WORK ITEM – In the material below, find the line containing "Task: Open the Agents section icon" and output it and all lines after it exactly, through the last one, without the pictures.

SUPPLIED RECORDS –

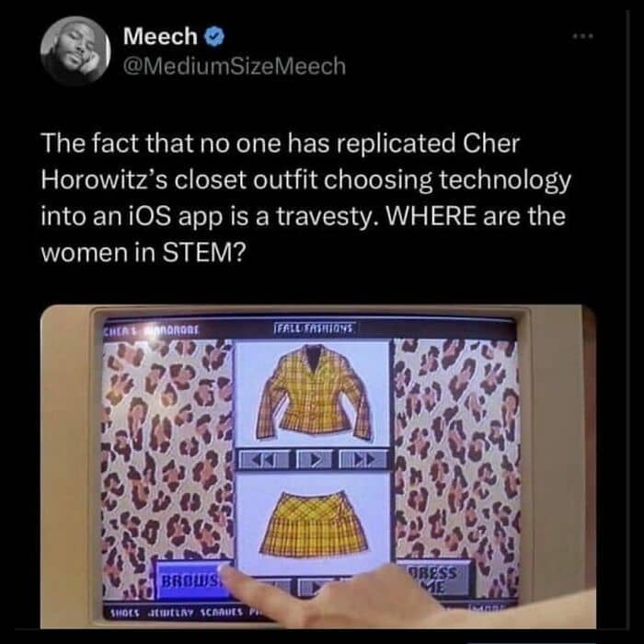
Task: Click the play arrow below the plaid skirt
Action: tap(314, 587)
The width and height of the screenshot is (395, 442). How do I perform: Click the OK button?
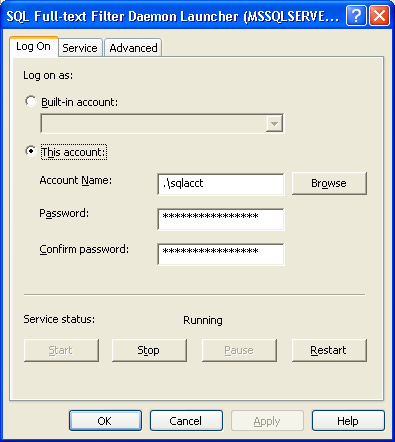[x=105, y=421]
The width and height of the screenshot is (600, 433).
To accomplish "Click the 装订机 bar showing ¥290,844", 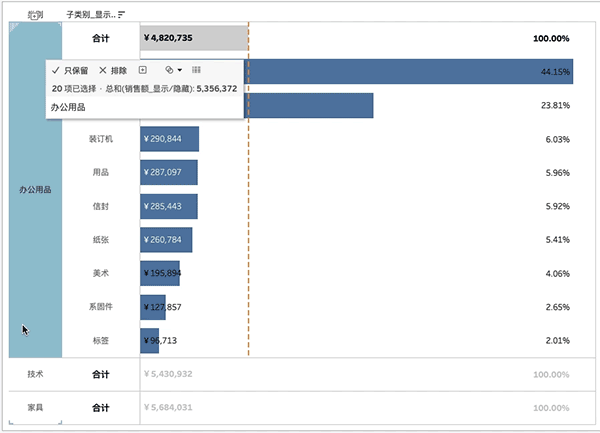I will [169, 139].
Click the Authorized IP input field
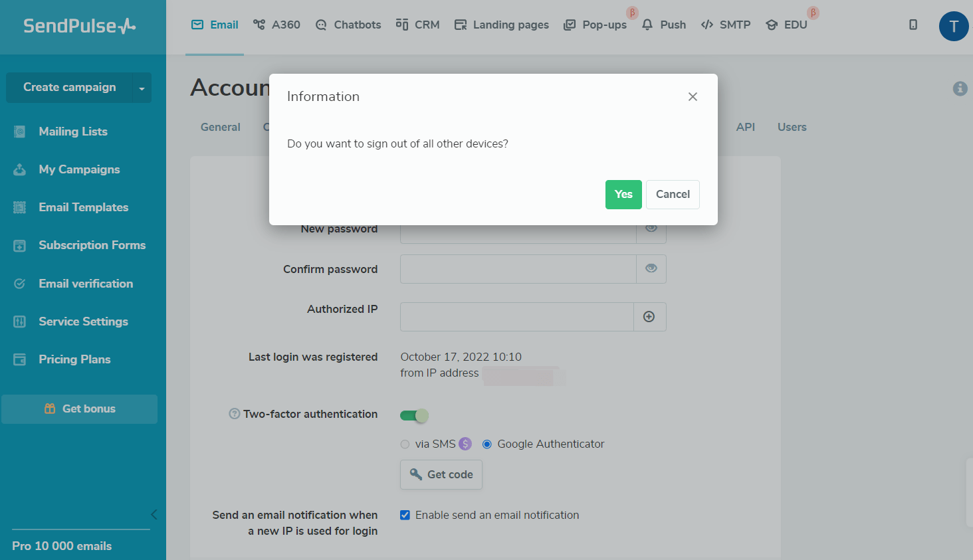 coord(516,317)
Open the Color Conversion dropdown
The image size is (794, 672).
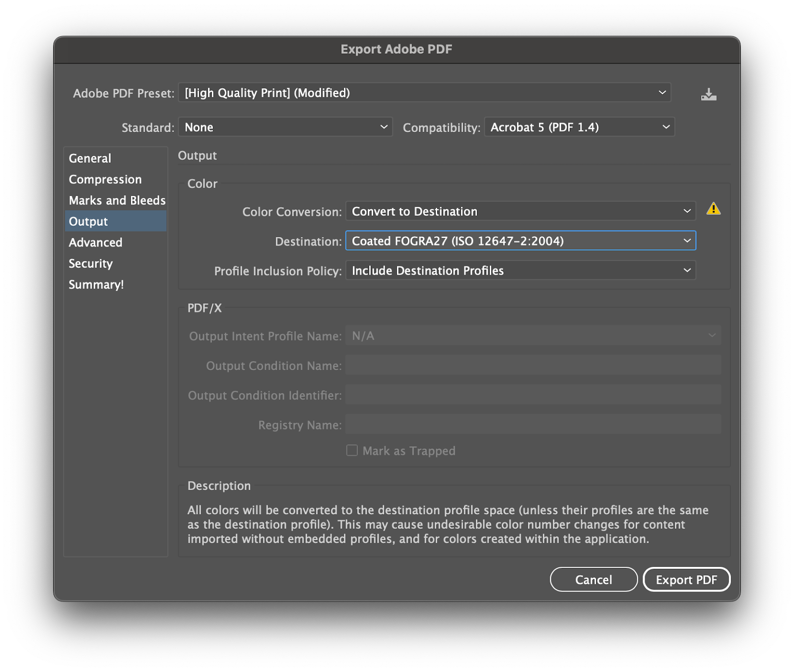coord(521,211)
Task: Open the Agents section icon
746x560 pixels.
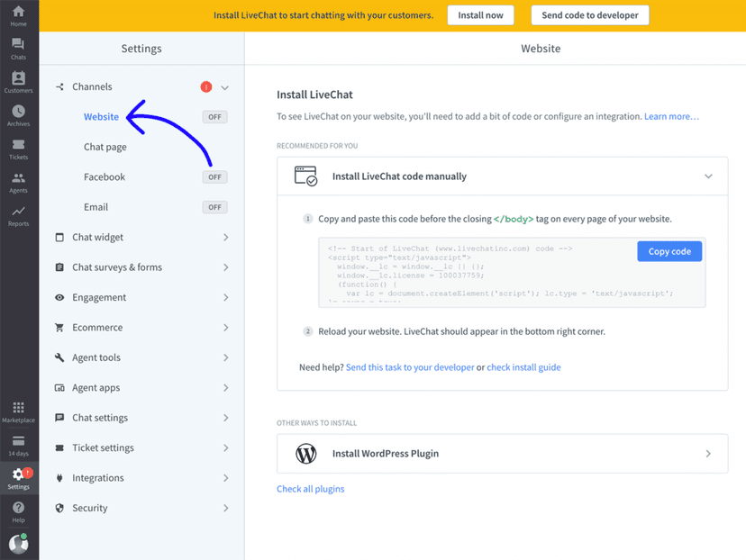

ANSWER –
Task: Open the Agents section icon
746x560 pixels.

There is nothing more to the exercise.